Do you refer to tmp in _rsa_generate_params?
It seems it was added in:
but got broken shortly after:
and does not seem fixed upstream in 2.12.x.
Any good use case where keys are generated in long running process? Sounds more like a bug.
I do see that it's still there in 2.12.x series. I looked at the wrong snapshot initially.
Any server session that supports export-grade RSA calls gnutls_rsa_params_generate2(), which calls gnutls_x509_privkey_generate().
The use case here would be servers that support export-grade RSA and use a per-session set of RSA keys; rather than generating them once for their entire lifetime. That does not seem unreasonable.
The ciphersuites that involve the RSA-EXPORT key exchange require additional
parameters.
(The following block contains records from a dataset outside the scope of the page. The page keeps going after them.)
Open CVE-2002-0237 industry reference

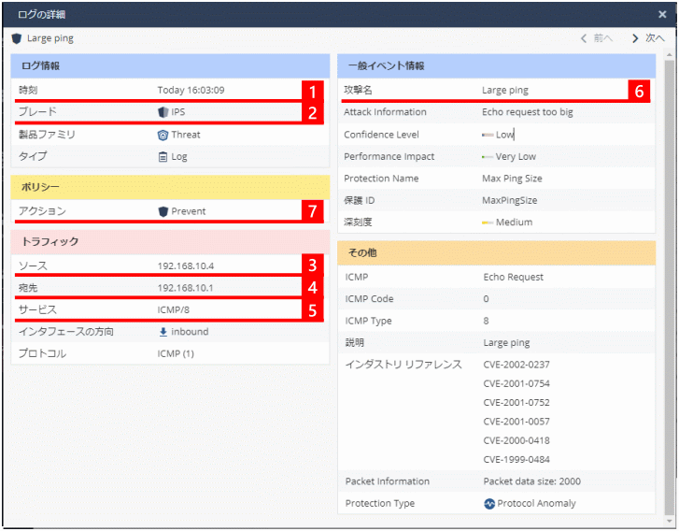(516, 365)
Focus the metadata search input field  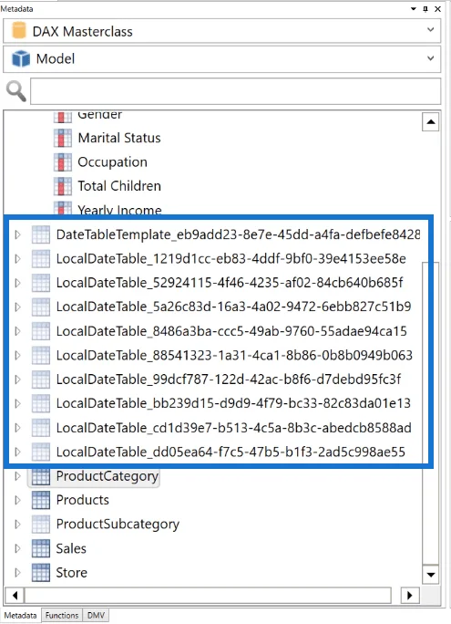coord(236,91)
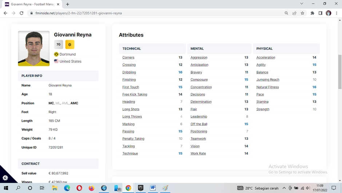The height and width of the screenshot is (193, 342).
Task: Toggle browser side panel icon
Action: 320,13
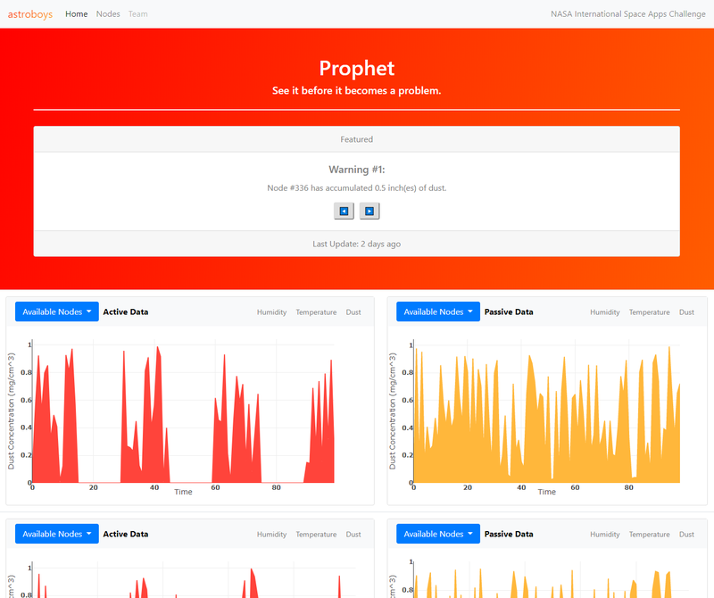Select Temperature tab in top Active Data panel
The image size is (714, 598).
pos(316,312)
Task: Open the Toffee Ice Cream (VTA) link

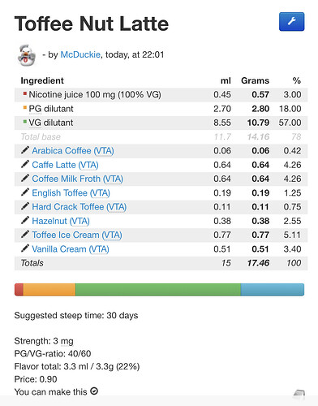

Those ciphersuites are rarely used today because they are by
design insecure, thus if you have no requirement for them, the rest of this
section can be skipped.
Export ciphers are disabled by default. Hence the impact still seems rather limited. We can report this to upstream privately, but it seems ok to report that via upstream devel list (I believe you already reported some other leak there recently).
Once this issue is fixed upstream, we can push the fix to Fedora. Tomas M., do you agree?
I sent a mail with a patch to the upstream devel mailing list.
And I decided to build a new package with the fix in rawhide.
(In reply to comment #5)
> I sent a mail with a patch to the upstream devel mailing list.
Looks like Sam managed to beat you by a bit:
At least I've added a few more leak fixes - albeit in error paths only. :)
gnutls-2.12.14-2.fc16 has been submitted as an update for Fedora 16.
* should fix your issue,
* was pushed to the Fedora 16 testing repository,
* should be available at your local mirror within two days.
Update it with:
# su -c 'yum update --enablerepo=updates-testing gnutls-2.12.14-2.fc16'
as soon as you are able to.
Please go to the following url:
then log in and leave karma (feedback).
gnutls-2.12.14-2.fc16 has been pushed to the Fedora 16 stable repository. If problems still persist, please make note of it in this bug report.